/---

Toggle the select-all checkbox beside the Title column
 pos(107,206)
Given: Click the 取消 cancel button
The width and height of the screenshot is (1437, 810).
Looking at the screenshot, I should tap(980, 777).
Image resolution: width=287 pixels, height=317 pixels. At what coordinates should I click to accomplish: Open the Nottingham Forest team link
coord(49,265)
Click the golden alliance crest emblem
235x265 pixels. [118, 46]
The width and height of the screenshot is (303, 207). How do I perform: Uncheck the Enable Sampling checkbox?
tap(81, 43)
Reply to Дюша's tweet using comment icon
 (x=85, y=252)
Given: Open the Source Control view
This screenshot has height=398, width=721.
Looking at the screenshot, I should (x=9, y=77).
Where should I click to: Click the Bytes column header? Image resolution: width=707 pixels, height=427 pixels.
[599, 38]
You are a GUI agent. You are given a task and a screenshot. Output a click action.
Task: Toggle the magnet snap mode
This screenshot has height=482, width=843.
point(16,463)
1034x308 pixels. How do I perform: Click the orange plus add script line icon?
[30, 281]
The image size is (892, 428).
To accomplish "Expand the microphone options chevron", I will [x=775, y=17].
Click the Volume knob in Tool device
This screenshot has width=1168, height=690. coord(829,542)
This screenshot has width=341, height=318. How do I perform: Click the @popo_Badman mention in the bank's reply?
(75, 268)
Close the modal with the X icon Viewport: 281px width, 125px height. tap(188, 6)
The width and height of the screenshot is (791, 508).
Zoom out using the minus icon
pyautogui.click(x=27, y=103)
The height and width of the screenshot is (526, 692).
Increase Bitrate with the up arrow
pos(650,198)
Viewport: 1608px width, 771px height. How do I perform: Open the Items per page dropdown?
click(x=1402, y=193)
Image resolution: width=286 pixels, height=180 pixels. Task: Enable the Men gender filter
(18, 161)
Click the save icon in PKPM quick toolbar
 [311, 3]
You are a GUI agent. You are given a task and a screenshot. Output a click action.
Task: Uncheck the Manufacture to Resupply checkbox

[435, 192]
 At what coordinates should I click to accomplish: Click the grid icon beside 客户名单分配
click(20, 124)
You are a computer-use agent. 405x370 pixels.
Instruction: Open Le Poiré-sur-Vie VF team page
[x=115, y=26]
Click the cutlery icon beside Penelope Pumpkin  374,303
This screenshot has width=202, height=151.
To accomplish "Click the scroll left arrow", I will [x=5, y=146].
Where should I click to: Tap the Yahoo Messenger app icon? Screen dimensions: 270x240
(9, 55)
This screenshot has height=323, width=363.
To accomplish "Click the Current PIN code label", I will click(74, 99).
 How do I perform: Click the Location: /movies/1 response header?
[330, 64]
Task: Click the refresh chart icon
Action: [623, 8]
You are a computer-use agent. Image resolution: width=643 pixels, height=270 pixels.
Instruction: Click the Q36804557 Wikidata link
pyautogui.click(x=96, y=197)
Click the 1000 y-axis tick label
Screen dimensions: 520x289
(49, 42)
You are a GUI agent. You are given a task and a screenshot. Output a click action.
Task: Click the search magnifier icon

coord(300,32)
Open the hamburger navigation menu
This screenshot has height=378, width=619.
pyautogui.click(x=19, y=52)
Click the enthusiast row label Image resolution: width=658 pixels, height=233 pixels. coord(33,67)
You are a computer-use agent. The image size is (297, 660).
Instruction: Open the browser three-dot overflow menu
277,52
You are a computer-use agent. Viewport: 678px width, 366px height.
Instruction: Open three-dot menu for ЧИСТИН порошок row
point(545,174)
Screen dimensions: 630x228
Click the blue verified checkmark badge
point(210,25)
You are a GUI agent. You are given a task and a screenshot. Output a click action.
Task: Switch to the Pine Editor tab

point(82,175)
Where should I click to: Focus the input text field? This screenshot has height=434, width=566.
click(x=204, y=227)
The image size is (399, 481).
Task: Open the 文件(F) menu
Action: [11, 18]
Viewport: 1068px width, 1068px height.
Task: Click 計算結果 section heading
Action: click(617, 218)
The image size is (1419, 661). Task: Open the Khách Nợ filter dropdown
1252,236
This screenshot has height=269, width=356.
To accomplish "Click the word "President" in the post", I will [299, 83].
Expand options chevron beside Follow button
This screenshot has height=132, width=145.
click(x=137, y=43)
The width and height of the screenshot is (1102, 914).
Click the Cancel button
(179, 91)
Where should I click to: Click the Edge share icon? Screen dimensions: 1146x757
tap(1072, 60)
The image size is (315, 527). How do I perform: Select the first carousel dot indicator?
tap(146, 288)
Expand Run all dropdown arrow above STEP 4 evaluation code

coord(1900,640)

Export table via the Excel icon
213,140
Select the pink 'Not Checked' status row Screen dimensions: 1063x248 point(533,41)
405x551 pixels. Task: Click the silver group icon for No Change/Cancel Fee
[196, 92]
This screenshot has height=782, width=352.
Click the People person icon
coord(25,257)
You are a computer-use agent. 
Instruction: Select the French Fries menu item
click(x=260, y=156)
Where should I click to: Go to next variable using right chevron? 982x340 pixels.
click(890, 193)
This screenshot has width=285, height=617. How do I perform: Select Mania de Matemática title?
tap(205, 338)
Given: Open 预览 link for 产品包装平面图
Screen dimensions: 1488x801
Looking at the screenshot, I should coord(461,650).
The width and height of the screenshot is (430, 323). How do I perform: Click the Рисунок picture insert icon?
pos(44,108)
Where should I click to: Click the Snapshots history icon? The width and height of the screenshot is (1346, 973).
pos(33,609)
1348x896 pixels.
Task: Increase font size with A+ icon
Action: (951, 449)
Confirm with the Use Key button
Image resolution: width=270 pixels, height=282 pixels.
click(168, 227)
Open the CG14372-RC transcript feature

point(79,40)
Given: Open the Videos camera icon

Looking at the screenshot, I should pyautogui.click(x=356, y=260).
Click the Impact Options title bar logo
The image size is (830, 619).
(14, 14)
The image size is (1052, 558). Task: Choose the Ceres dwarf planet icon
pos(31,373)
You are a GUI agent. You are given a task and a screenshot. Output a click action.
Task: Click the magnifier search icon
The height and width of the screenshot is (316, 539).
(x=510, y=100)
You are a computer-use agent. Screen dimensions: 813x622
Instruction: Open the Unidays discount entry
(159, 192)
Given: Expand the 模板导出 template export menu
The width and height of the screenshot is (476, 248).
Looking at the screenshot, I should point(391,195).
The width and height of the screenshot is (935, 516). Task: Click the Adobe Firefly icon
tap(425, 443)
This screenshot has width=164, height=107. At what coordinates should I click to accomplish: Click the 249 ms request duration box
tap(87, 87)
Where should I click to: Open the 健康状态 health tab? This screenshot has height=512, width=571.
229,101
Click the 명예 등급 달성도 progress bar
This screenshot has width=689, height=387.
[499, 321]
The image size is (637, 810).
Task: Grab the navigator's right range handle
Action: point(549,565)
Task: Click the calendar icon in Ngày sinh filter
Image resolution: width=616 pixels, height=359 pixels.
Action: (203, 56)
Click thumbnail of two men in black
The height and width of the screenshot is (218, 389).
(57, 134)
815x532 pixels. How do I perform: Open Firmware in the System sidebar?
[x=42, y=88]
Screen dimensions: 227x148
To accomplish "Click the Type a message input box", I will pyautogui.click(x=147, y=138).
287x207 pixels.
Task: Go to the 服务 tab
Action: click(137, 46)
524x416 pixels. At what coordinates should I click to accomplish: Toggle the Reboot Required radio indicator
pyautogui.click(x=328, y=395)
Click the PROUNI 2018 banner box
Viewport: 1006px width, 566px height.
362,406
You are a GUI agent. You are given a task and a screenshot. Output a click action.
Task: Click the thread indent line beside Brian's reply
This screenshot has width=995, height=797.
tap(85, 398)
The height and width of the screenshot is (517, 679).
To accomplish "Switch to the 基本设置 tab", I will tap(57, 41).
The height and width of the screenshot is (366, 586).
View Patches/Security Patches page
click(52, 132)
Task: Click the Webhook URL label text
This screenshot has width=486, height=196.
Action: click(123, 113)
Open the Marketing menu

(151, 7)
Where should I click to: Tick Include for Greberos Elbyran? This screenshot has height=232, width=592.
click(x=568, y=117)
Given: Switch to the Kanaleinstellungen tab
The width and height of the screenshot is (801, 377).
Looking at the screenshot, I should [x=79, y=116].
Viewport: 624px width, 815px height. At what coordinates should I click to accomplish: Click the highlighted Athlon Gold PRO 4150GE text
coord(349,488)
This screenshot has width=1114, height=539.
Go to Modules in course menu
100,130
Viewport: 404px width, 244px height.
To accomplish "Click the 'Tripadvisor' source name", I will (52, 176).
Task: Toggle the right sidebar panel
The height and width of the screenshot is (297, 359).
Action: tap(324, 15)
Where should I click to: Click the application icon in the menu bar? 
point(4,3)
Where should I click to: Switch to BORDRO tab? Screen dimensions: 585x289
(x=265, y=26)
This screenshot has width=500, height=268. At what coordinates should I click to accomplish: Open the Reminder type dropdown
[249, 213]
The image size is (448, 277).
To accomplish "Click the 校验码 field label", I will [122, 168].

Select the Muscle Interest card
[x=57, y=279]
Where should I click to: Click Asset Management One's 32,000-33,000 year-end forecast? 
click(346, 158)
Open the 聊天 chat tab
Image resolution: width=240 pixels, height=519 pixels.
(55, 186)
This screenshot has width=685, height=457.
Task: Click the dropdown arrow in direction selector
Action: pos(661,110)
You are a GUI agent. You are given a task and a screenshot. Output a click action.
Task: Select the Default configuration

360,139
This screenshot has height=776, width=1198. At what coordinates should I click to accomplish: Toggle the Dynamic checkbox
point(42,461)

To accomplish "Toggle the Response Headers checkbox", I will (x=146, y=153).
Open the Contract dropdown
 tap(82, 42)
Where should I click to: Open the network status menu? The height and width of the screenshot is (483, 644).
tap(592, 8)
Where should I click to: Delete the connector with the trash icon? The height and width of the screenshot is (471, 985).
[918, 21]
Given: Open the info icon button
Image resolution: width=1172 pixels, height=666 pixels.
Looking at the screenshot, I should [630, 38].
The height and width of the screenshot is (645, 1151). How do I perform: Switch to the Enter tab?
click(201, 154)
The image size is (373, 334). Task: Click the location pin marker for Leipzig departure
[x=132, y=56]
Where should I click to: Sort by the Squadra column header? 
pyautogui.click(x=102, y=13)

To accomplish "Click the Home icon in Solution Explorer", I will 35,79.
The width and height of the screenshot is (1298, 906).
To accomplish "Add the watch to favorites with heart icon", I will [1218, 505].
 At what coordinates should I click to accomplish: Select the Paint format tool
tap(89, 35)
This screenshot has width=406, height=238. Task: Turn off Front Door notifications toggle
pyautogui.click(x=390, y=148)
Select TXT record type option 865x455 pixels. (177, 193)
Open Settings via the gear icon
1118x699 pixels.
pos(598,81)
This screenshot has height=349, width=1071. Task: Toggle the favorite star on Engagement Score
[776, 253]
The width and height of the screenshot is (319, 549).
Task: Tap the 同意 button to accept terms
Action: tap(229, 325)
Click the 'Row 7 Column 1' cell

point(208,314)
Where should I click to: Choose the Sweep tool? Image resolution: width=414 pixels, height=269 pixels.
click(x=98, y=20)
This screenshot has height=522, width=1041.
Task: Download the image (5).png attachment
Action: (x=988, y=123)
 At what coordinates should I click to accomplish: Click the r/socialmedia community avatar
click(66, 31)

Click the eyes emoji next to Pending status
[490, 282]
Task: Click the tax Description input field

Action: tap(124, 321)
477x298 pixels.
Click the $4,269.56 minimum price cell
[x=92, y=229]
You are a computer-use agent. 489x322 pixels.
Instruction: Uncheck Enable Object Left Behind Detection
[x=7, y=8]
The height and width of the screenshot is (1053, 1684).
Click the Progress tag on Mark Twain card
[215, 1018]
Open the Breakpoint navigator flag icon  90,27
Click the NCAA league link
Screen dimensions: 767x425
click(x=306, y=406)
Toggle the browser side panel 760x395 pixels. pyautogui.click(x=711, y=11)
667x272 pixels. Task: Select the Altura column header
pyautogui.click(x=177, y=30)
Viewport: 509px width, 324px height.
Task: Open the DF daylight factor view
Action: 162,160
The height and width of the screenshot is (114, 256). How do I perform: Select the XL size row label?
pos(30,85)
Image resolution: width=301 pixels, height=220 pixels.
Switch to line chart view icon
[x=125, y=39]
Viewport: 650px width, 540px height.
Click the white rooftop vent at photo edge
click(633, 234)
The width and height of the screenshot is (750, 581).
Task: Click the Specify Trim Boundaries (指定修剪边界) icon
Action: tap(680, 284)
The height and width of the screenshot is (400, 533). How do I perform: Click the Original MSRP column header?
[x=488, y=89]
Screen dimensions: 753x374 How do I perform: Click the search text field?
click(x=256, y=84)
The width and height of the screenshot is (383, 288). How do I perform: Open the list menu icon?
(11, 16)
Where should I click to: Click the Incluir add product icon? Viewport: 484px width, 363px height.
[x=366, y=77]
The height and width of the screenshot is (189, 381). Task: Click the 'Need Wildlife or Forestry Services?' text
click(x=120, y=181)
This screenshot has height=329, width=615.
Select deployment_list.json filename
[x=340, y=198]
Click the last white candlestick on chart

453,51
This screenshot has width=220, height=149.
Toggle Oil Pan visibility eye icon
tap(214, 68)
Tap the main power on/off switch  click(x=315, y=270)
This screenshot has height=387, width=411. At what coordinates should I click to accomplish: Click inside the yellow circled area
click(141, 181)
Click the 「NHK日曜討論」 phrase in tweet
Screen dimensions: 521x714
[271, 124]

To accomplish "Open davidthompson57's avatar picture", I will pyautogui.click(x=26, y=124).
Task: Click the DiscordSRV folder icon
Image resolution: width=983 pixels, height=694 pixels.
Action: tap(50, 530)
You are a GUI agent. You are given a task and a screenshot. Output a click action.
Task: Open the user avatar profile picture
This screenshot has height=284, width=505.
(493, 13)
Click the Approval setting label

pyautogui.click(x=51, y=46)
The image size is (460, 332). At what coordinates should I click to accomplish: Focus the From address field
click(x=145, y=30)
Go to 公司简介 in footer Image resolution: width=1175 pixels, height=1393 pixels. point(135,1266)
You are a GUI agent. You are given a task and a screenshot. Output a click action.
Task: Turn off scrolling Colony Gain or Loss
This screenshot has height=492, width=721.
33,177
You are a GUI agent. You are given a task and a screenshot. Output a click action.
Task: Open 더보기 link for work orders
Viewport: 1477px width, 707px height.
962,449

\---

GOAL OF THE EXERCISE.
Gather from the data above every line with the string "computer".

ANSWER SECTION.
You are a computer-use agent. 405x370 pixels.
You are a computer-use agent. Image resolution: width=643 pixels, height=270 pixels.
You are a computer-use agent. The image size is (297, 660).
You are a computer-use agent. Viewport: 678px width, 366px height.
You are a computer-use agent. 
You are a computer-use agent. Screen dimensions: 813x622
You are a computer-use agent. 489x322 pixels.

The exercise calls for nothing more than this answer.